Interface Between GAMS and MATLAB Software: Integration Methods and Applications

Resource Overview

Integration framework connecting GAMS optimization modeling with MATLAB's computational and visualization capabilities for enhanced power system analysis

Detailed Documentation

The interface between GAMS (General Algebraic Modeling System) and MATLAB proves highly valuable in power system programming by enabling users to leverage the complementary strengths of both platforms. GAMS excels in optimization modeling and solution, while MATLAB provides robust numerical computation and data visualization capabilities.

Key applications of this integration include: Data Exchange: Facilitates transfer of optimization model inputs and outputs between GAMS and MATLAB, such as power system load data, generator parameters, or optimal dispatch results. Implementation typically involves using MATLAB's data structures (arrays, tables) to format inputs and parse optimization outputs. Pre-processing and Post-processing: MATLAB can generate initial data required for GAMS optimization and perform visual analysis of results (e.g., plotting power flow distribution diagrams). Code implementation often uses MATLAB's plotting functions (plot, surf, contour) coupled with data transformation algorithms. Automated Workflows: Through script control, users can automatically execute GAMS optimization models and process results directly in MATLAB, enhancing research efficiency. This involves developing wrapper scripts that coordinate both software environments using system calls or API interfaces.

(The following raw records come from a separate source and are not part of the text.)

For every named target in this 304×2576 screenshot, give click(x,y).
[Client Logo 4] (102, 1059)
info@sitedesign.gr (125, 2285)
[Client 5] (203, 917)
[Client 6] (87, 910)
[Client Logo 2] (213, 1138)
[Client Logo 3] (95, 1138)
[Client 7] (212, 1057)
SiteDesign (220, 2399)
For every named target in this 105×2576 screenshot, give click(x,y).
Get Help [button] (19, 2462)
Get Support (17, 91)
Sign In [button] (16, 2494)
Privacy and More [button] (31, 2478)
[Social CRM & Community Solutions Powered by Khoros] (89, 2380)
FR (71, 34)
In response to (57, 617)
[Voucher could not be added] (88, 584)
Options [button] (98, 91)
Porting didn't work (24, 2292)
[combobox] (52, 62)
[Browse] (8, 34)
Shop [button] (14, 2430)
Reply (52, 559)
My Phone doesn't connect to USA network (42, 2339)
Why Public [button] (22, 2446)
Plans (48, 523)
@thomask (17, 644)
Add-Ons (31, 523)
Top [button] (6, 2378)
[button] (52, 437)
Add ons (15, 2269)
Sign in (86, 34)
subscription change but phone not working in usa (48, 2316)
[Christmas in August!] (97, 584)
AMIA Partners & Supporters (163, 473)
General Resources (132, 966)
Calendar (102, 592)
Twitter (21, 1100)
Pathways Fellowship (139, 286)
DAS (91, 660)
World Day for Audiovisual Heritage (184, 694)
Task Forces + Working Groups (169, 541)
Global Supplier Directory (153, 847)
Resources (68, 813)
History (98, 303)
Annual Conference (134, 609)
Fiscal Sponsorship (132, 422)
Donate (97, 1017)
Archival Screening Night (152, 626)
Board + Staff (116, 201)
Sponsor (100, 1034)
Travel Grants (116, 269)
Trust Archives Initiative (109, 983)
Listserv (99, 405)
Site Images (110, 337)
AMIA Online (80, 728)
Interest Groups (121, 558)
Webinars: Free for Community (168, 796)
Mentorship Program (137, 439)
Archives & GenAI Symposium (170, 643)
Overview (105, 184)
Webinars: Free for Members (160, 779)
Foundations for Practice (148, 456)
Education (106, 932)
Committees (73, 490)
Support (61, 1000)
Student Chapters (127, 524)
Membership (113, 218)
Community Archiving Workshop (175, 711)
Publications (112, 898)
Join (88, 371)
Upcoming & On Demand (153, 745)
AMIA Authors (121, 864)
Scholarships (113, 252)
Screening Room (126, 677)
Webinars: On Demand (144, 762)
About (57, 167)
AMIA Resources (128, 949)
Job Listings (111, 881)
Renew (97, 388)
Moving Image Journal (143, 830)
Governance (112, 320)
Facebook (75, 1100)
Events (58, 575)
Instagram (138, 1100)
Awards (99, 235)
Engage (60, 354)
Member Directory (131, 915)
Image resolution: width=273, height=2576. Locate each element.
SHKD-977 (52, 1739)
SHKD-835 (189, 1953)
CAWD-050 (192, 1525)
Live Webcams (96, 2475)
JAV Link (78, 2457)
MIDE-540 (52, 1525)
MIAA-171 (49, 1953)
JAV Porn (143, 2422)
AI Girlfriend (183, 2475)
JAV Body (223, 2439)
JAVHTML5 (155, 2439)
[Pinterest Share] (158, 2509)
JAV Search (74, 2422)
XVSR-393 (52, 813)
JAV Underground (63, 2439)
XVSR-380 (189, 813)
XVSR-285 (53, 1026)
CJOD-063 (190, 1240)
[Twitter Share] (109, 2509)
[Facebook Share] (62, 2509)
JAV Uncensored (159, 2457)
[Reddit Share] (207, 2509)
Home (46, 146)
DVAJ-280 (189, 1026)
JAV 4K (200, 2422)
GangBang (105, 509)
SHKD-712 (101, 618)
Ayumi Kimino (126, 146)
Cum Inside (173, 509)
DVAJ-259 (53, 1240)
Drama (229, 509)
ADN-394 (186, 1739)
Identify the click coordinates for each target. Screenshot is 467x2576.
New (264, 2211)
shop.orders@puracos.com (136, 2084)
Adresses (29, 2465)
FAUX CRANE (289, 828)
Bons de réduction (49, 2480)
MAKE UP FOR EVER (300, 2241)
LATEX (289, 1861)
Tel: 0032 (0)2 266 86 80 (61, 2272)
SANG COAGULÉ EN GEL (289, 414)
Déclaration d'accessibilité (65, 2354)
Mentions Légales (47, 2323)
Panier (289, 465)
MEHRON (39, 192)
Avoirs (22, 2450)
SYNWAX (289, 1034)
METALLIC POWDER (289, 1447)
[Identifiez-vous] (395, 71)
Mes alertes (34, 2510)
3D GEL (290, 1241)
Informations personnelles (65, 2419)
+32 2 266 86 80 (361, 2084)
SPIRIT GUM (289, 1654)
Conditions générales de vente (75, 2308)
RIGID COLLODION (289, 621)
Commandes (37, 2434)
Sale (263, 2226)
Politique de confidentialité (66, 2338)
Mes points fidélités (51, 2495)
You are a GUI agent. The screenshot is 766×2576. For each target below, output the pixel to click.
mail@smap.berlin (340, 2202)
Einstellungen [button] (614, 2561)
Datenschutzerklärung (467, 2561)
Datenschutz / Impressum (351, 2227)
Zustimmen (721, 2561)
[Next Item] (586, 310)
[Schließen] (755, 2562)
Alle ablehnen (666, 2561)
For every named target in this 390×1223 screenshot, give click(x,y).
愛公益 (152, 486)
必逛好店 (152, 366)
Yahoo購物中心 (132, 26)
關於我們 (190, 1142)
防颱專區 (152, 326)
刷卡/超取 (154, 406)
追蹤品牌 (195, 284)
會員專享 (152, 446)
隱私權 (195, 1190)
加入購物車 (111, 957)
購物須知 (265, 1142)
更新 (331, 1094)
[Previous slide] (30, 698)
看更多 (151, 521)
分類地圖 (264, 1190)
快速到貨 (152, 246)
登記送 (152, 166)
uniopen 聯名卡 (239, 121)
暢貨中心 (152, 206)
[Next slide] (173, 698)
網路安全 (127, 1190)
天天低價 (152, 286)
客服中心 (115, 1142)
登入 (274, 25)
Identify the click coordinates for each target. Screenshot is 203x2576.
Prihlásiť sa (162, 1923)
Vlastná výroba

Common implementation approaches include: GDX File Exchange: GAMS stores data in GDX (GAMS Data Exchange) format, while MATLAB utilizes specialized toolboxes (like gdx2mat or rgdx) to read and write GDX files. The code implementation requires proper handling of GDX data structures and dimension mapping. API Calls: MATLAB can invoke GAMS APIs to execute models and directly retrieve optimization results. This method involves using GAMS' programming interfaces (GAMS Object-oriented API) with proper error handling and parameter passing mechanisms. Command-line Integration: Executing GAMS models through system commands within MATLAB and parsing output logs. Implementation requires text processing algorithms to extract relevant solution metrics and convergence information from GAMS listing files.

In power system applications, this interface particularly benefits optimization problems such as unit commitment, optimal power flow (OPF), and economic dispatch, where MATLAB's analytical capabilities complement GAMS' optimization solvers for comprehensive solution analysis.